With the remains of the money his mistress had left him he bought a little cottage—or, that is, this money partly paid for it, and he thought that with his good health and good trade he could soon finish up the payment and own his own home.

It wuz a pretty cottage, but fallen into disorder and ruinous looks, through poor tenants; but his skilful hands and his labor of love soon made it over into a perfect gem of a cottage.

And there he and his pretty young wife Hester had spent two most happy years, when Col. Seybert come into the neighborhood to live, and his roamin’ fancy soon singled out Hester for a victim.

She had been lady’s maid in a wealthy, refined family, and her ladylike manners and pretty ways wuz as attractive as her face. She loved her husband, and wuz constant to him with all the fidelity of a lovin’ woman’s heart, and Col. Seybert she detested with all the force of her nature; but Col. Seybert wuz not one to give way to such a slight obstacle as a lawful husband.

He thought if Felix wuz out of the way the course of his untrue love would run comparatively smooth.
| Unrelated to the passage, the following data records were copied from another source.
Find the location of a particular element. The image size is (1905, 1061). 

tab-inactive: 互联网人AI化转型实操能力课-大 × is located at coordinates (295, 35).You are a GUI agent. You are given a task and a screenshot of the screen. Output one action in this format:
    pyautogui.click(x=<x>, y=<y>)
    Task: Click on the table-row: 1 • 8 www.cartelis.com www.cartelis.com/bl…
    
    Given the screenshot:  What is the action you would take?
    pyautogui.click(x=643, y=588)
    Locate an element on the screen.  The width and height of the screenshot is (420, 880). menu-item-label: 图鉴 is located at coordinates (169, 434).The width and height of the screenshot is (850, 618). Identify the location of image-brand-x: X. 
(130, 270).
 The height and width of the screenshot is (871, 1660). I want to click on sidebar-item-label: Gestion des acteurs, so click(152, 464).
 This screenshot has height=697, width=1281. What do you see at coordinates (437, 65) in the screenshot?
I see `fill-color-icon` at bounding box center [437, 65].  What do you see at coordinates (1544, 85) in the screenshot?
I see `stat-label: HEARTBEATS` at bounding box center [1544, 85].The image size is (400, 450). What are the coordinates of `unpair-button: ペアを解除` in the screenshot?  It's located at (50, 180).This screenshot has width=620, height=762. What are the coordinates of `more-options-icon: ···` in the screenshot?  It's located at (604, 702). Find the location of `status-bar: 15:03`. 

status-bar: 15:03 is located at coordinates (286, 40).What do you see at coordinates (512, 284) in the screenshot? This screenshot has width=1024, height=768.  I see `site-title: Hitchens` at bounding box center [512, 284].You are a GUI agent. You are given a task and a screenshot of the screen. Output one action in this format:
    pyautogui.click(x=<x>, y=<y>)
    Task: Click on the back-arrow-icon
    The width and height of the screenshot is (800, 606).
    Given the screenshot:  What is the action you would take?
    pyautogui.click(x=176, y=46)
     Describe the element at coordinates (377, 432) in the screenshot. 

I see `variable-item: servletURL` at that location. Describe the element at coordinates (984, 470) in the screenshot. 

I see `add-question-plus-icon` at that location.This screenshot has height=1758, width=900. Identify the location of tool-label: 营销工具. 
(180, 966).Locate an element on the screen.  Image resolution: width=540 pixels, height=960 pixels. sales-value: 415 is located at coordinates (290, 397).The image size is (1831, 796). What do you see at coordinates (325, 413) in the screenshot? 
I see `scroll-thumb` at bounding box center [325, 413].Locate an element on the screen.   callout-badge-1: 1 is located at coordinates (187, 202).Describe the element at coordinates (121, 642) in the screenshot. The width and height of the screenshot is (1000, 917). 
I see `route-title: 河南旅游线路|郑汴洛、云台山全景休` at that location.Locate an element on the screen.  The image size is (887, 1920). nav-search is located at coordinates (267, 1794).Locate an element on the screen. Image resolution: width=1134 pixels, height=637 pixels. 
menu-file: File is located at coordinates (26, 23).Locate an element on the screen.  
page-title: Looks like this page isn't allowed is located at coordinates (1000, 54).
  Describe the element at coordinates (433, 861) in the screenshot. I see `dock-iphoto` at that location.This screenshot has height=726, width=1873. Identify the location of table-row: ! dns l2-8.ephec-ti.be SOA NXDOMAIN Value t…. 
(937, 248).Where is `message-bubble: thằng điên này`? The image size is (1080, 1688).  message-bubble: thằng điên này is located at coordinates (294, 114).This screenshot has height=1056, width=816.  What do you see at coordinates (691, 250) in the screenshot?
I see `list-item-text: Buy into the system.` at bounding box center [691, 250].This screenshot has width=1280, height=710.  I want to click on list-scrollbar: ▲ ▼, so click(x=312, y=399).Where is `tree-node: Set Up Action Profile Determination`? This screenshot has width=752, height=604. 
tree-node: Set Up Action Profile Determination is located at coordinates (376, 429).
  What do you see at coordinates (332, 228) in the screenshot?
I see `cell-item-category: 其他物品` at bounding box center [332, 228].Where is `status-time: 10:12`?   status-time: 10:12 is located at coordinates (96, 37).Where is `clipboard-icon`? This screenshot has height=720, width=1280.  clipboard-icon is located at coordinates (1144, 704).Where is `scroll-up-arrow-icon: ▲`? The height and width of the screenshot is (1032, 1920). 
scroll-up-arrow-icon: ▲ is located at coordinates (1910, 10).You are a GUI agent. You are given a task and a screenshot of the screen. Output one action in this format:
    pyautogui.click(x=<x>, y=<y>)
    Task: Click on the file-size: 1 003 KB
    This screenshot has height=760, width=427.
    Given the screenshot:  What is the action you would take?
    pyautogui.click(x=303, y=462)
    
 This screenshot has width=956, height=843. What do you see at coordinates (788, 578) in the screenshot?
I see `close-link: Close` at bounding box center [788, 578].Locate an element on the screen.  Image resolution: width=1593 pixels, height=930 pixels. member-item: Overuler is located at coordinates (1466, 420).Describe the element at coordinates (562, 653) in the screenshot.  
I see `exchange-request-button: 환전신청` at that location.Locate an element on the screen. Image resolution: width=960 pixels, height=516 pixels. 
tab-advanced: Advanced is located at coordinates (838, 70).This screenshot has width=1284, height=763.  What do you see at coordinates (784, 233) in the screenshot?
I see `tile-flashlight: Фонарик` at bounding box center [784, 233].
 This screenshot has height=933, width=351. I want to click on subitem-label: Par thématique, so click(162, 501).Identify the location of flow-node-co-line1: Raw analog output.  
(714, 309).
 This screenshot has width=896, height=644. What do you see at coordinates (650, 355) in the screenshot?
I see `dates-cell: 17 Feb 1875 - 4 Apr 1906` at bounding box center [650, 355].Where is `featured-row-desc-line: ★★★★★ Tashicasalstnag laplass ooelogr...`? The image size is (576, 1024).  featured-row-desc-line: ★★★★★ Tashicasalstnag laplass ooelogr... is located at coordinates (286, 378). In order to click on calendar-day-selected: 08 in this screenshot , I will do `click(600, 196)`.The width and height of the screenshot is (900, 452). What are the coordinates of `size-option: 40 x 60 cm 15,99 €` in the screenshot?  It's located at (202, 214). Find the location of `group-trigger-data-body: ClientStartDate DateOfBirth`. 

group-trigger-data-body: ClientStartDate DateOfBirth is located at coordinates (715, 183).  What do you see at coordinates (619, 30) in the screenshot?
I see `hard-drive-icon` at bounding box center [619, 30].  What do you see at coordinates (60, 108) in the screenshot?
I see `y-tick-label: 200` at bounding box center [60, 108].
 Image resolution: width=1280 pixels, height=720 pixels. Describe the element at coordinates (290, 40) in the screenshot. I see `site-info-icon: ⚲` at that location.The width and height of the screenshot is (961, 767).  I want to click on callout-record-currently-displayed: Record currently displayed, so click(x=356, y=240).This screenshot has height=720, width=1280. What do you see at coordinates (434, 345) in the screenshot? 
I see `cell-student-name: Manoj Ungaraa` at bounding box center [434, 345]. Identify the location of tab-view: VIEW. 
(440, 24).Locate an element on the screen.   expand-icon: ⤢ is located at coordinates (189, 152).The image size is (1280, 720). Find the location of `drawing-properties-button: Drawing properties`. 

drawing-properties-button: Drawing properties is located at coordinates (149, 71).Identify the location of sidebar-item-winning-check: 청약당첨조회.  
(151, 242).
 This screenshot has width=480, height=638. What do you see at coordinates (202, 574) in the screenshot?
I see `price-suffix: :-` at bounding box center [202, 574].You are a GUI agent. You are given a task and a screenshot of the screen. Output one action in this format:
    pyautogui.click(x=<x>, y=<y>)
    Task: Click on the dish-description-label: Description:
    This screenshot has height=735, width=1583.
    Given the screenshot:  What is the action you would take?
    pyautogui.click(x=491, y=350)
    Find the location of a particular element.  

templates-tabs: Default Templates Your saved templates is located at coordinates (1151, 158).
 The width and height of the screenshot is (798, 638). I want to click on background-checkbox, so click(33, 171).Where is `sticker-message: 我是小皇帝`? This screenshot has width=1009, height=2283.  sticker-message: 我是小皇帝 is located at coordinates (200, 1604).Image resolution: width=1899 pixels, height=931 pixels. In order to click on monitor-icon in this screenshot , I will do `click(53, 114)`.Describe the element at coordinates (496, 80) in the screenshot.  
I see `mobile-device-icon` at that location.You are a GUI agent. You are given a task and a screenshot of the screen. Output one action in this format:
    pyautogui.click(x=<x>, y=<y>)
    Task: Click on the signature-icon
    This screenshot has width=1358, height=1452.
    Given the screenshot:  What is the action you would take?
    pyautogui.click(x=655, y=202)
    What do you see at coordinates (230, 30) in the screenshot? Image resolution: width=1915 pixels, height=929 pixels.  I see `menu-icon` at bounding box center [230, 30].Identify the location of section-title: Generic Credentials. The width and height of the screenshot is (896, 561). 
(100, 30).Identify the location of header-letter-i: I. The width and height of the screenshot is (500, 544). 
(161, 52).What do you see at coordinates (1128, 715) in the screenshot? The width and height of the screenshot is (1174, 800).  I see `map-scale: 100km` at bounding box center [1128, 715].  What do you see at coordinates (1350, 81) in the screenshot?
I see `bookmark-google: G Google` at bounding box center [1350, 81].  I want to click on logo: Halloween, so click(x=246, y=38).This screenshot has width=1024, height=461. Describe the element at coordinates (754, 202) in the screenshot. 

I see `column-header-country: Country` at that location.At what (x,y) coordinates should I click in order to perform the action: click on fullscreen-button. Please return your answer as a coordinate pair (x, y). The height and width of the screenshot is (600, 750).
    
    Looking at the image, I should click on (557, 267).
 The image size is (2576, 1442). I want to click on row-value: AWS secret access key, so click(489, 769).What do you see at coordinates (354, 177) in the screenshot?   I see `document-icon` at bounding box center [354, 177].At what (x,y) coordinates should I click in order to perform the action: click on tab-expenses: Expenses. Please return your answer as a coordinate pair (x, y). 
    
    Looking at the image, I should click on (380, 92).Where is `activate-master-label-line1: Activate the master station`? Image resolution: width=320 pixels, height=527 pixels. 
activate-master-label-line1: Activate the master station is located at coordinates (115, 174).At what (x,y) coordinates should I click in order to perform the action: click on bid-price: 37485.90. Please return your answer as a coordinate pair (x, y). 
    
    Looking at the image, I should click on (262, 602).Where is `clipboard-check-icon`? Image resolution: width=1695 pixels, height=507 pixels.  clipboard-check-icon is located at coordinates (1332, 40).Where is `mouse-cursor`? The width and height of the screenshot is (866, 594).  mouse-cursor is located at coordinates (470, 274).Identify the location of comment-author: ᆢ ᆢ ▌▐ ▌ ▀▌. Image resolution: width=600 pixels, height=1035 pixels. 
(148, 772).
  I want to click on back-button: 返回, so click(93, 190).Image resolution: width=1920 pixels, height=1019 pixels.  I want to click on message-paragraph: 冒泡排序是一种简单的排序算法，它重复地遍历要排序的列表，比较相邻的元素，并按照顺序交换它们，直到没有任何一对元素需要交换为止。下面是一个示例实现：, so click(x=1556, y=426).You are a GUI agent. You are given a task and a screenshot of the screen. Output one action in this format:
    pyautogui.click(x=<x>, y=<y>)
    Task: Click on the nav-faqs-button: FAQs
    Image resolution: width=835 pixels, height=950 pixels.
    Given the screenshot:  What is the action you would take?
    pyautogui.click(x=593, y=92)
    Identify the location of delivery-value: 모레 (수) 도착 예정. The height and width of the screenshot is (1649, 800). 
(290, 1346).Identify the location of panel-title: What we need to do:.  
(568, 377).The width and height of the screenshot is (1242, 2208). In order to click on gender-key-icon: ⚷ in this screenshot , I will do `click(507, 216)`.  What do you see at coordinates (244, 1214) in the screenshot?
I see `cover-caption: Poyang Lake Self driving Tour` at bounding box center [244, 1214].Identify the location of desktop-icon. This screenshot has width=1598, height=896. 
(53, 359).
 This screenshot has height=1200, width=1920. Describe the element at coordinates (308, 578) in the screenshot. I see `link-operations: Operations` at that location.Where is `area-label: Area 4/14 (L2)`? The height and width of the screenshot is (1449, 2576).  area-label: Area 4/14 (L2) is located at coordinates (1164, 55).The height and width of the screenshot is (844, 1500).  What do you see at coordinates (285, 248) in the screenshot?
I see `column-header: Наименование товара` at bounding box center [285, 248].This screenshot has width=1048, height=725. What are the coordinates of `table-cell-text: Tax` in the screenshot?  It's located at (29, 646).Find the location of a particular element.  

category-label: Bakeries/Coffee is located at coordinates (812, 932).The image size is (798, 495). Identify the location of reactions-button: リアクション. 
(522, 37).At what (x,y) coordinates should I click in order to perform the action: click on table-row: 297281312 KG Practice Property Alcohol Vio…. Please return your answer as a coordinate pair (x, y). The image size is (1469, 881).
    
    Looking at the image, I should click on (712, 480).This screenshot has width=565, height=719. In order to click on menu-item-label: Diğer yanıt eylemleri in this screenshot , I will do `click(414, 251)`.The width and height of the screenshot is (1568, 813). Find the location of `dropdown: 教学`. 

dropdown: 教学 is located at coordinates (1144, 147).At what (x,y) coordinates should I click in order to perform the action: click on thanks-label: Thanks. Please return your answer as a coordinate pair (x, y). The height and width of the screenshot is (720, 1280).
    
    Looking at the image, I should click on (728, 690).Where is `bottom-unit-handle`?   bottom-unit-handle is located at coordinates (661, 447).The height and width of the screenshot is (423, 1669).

Why, it seemed to him to be the height of absurdity that a “nigger” should stand in the way of his wishes.

Why, it wuz aginst all the traditions of his race and the entire Southern Aristocracy that so slight things as a husband’s honor and wife’s loyalty should dare oppose the lawless passions of a white gentleman.

Of course, so reasoned Col. Seybert; the war had made a difference in terms and enactments, but that wuz about all. The white race wuz still unconquered in their passion and their arrogance, and the black race wuz still under their feet; he could testify to the truth of this by his own lawless life full of deeds of unbridled license and cruelty.

So, wantin’ Victor out of the way, and bein’ exceedingly wroth aginst him, it wuz easy to persuade certain ignorant poor whites, and the dispensers of what they called law, that Felix wuz altogether too successful for a nigger.

He owned a horse, too, an almost capital offence in some parts of the South.

He had worked overhours to buy this pet animal for Hester’s use as well as his own. Many a hundred hard hours’ labor, when he wuz already tired out, had he given for the purchase money of this little animal.